うれひ なく わが はあれ こう ばい の  はな すぎてより ふたたびふゆ
【作 者】 とう ろう
【歌 意】
俗事に煩わされる憂いなどなくわが日々はあってくれ。紅梅は花のときが過ぎて、再び冬の裸木に戻っている。
【語 釈】
○花==この場合は花の時期のこと。
○冬木==一年中葉が枯れず緑色をした 「常葉木」 の意味もあるが、ここでは冬枯れの木の意。
【鑑 賞】

本作は、昭和四十年作、 「T冬木」 十首中の一首。
翌昭和四十一年の 「短歌研究」 二月号に 「わが日々」 という題で作者が百首を選んだ、その冒頭に置かれている。
後に、初出連作の表題がそのまま収録短歌集 『冬木』 (昭41) という題名に採られていることでも、作者にとっての、この歌への思い入れの程が分かろう。
典型的な二句切れで、五七調の歌。 「憂いなくわが日々はあれ」 と、五七で先ず歌いとどめた後、 「紅梅の花すぎてより」 と五七調で歌い継いで、 「ふたたび冬木」 という結句の七音を足している。
『紅梅』 は作者の 「小庭の寒紅梅」 (「後記」)
年の暮れから咲きはじめて、やがて花の終わったその寒紅梅の木は、春、新しい芽を吹くまでの間、またもとの冬木の様に戻る、というのだが、二句切れの生み出す間の中で、その微妙な時間を歌い得ている。
歌集 『冬木』 の 「後記」 に 「書名の 『冬木』 は、これをもって老境を暗示しようなどと思ったのではない。私はまだ老いの戸口に立ったに過ぎない」 と述べているが、刊行当時の五十七歳という年齢には、 「老境」 も見えはじめていたであろう。
「花」 の時期を過ぎて迎える 「冬木」 という老年に 「憂」 のなきことを願っているわけだが、 「あれ」 という命令形について、強いというよりももっとおおらかで、 「言葉がゆらぎ出るような感じ」 (由谷一郎 『佐藤佐太郎の秀歌』) という評がある。

【補 説】

「三句以下が内容だが、上に何を附けたらいいか難しいところである」
と作者は 「自註」 で述べており、三句以下が先に出来ていたことが示されているが、それを承けてか、 「この紅梅の歌は非常に繊細な歌ですけれども、五七調のよさを十分に歌い込めた歌といえます。
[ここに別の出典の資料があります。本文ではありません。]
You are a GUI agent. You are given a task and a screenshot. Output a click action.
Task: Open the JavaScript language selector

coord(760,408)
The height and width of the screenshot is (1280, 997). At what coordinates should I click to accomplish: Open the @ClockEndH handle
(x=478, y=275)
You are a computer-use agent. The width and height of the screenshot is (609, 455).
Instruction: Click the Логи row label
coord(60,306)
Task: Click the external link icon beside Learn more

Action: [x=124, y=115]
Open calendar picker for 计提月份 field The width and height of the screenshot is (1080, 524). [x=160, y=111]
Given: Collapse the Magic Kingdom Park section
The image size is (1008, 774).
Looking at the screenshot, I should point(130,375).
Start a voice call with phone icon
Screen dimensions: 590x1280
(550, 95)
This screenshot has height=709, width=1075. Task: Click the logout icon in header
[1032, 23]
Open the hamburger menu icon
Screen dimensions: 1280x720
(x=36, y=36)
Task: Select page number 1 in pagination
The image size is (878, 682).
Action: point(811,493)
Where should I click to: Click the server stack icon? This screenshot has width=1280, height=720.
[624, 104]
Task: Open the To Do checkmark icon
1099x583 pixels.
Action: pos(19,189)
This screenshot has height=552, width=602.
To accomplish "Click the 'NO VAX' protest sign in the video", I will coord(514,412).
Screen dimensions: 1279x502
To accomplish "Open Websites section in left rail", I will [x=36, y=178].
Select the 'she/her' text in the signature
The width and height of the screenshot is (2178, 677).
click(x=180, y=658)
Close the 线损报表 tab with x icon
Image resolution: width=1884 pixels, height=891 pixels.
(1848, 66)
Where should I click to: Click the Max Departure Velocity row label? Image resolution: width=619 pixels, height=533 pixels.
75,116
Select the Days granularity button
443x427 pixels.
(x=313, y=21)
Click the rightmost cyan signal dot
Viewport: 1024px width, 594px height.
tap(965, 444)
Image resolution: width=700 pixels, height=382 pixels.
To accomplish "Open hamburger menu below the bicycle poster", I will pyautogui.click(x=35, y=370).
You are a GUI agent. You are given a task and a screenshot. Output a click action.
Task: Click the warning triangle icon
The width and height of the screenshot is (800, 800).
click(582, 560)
」
とする島田修二は、 「歌をつくるときに、頭からつくるんではなくて下からつくるべきだ」 (『昭和の短歌を読む』) ということの例としてこの歌を挙げている。

【作者略歴】

明治四十二 (1909) 年十一月十三日〜昭和六十二 (1987) 年八月八日。
享年七十六歳。宮城県生まれ。
大正十五 (1926) 年 「アララギ」 入会。 昭和二 (1927) 年より斎藤茂吉に師事。 二十年、 「歩道」 創刊し主宰する。
歌集に 『歩道』 、『帰潮』 、『地表』 、『群丘』 、『冬木』 、『形影』 、『開冬』 、『天眼』 、「星宿』 などの他、『佐藤佐太郎全歌集』 がある。
また 『短歌入門ノート』 、『斎藤茂吉言行』 、『茂吉歌集』 、『佐藤佐太郎書画集』 など多くの著書がある。
芸術選奨文部大臣賞受賞、昭和五十八年、日本芸術院会員。